Exercise description - Each line from the one with "Click the pencil edit icon" through the last line below must be written out exactly. Do not copy pictures.

Data supplied -
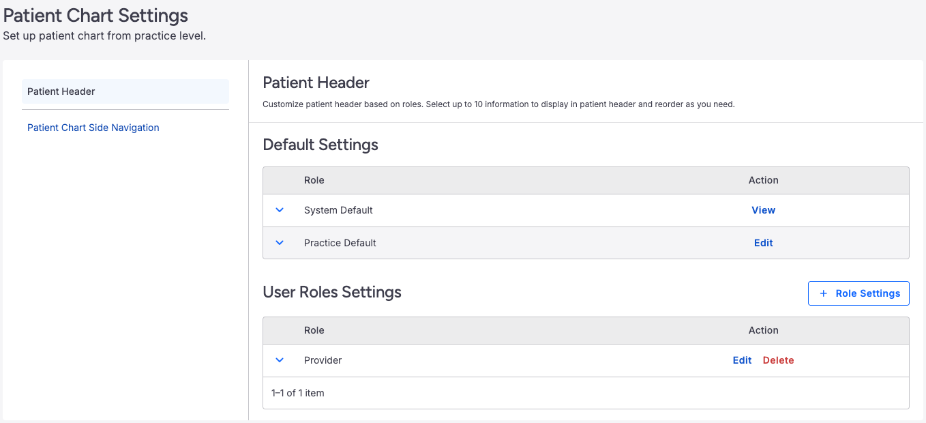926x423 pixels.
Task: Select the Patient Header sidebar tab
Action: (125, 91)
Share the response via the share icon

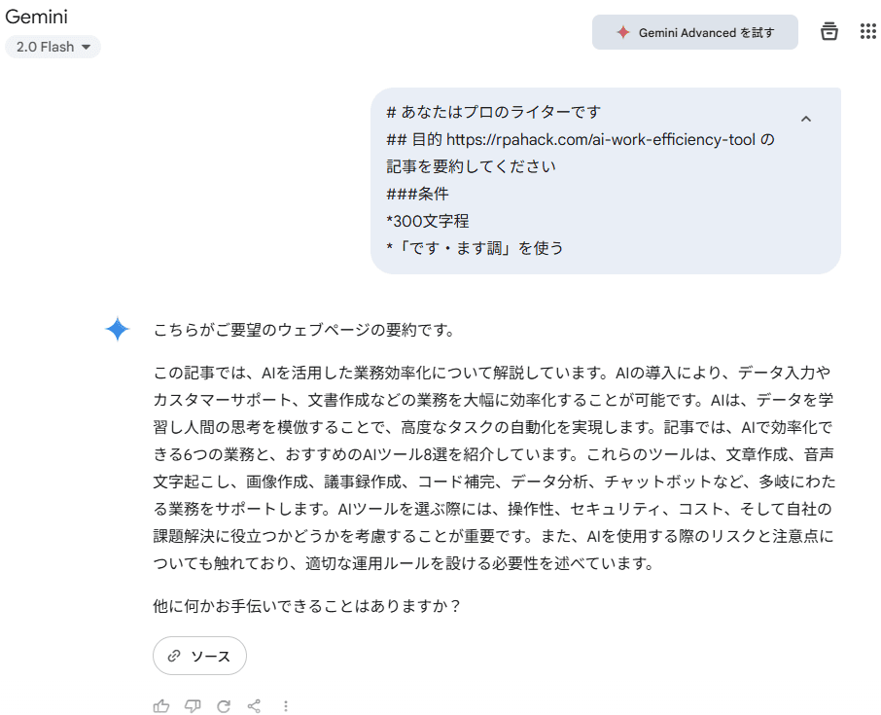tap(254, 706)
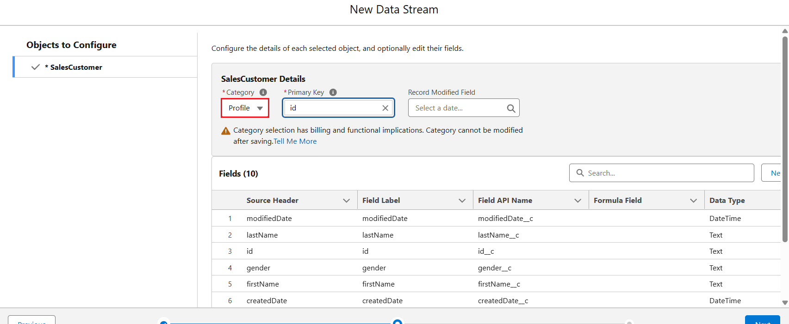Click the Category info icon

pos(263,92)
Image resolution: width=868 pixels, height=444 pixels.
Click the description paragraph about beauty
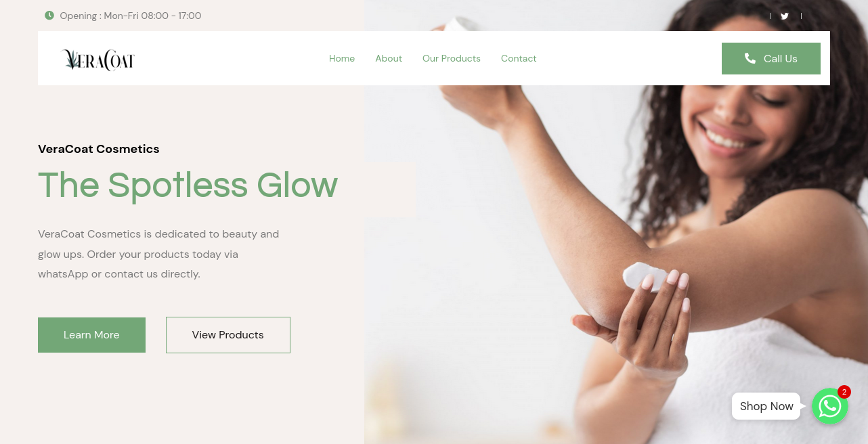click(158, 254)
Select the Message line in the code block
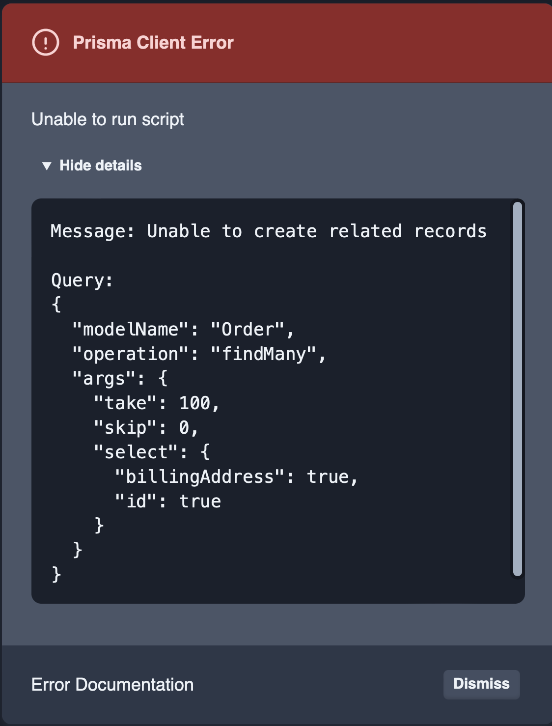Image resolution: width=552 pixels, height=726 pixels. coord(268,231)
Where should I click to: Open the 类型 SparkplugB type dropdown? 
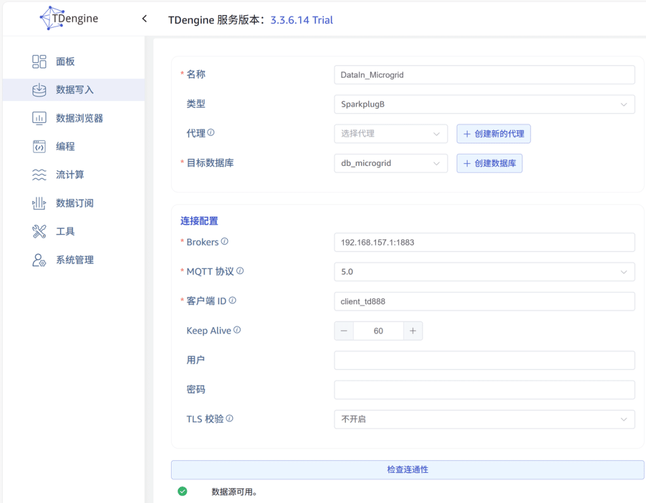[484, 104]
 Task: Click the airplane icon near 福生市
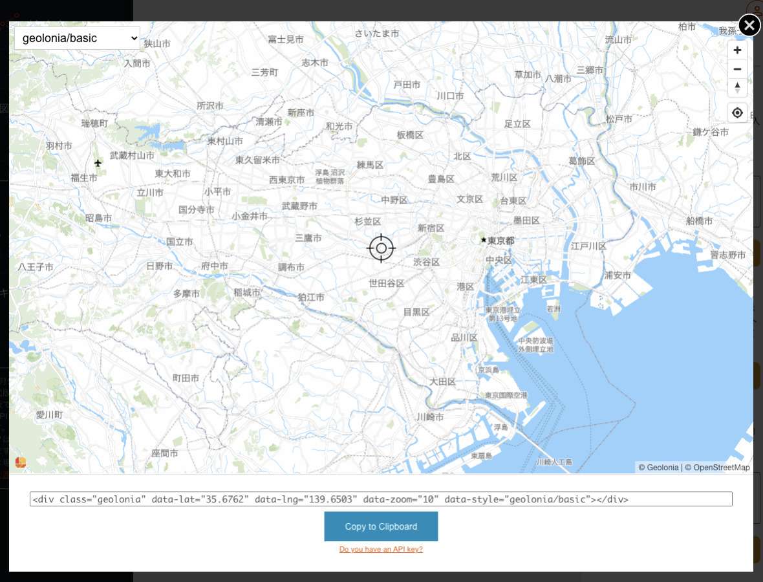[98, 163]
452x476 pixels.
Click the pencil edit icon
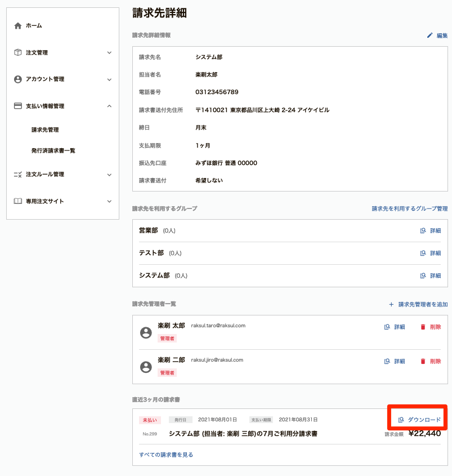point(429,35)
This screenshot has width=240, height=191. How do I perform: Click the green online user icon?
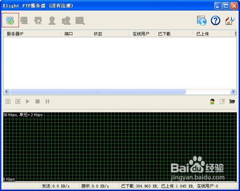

Output -
Click the pencil edit icon
point(429,35)
This screenshot has width=240, height=191. How do I perform: Click the green online user icon?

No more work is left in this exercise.